現在放送中の大河ドラマ『どうする家康』は色んな意味で面白い。
特に目を引くのはそのデフォルメぶりで、私がもっとも驚いたのは、徳川家康への援軍として三河に入った織田信長の大軍が一斉に「てんかー……ふっぶー!!」と声を上げたところであった。
おそらく硬派な歴史小説ではできない。
真面目な漫画でもできないだろう。ギャグ漫画だと笑えるが、ギャグならばそのインパクトはまだ緩い。ギリギリで歴史ゲームまでだろうか。
しかしこれはNHKの大河ドラマである。
大変な演出をするなと思った。
一応念のため言っておくと、こんな光景は史料に見ないし、伝承にも聞かない。フィクションでも前例がない。
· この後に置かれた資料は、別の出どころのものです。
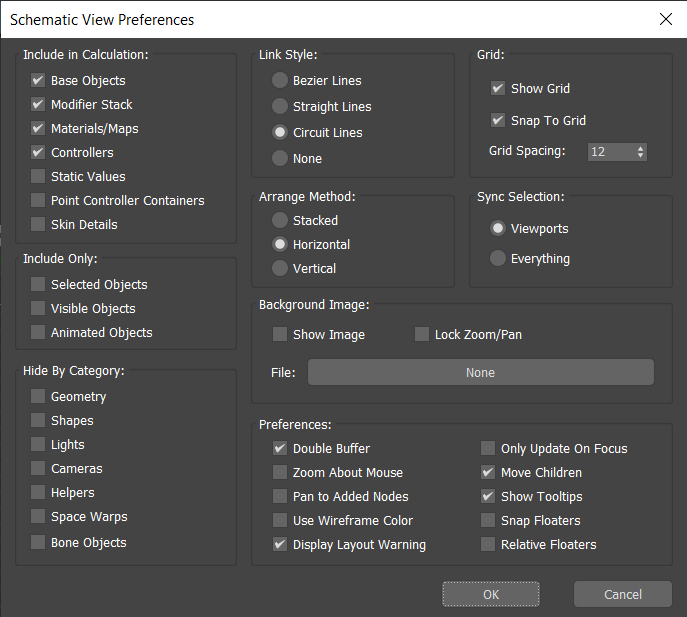This screenshot has height=617, width=687.
Task: Turn on Zoom About Mouse
Action: point(280,473)
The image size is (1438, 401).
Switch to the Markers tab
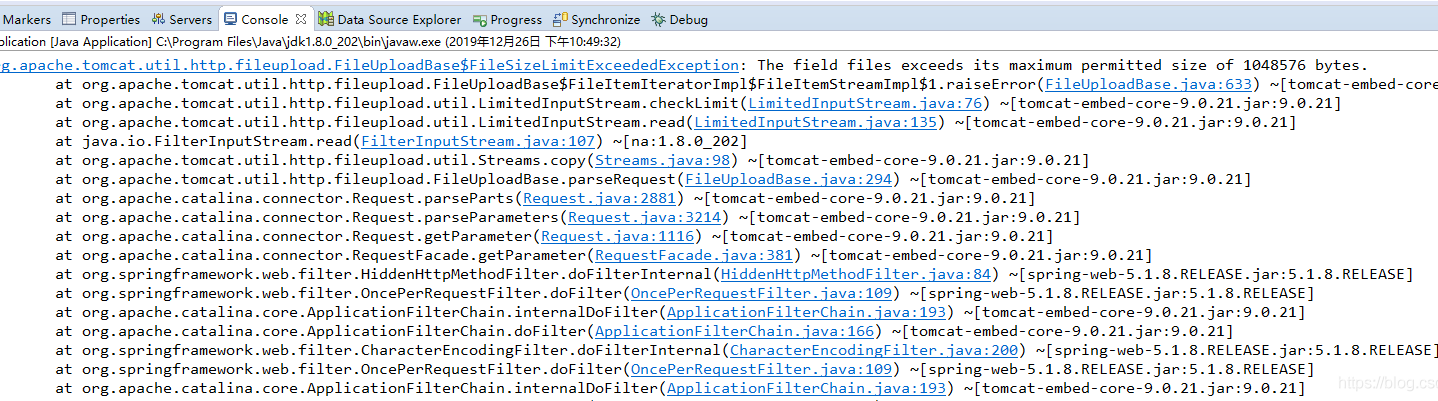click(x=27, y=19)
織田信長が「天下布武」の印判を使っていることは、たしかに織田の将兵ならみんな知っていただろう。当時の戦国大名は、遠征先の集落や寺社に「禁制」という高札を立てさせて、「我が軍はここで濫妨狼藉してはいけません」「放火や伐採をしてはだめです」などとする指示を書くことがあり、信長がそこに「天下布武」のハンコを押していることがよくあったからだ。
しかしこのドラマ、信長がこれをやっているのなら、「宝在心」の上杉謙信や「禄寿応穏」の北条氏政の軍勢も「ほーざーいー……しんっ(しんっ、しんっ、しんっ)!!」「ろくじゅー……おーおぉーん!!」などとやっていたのだろうか。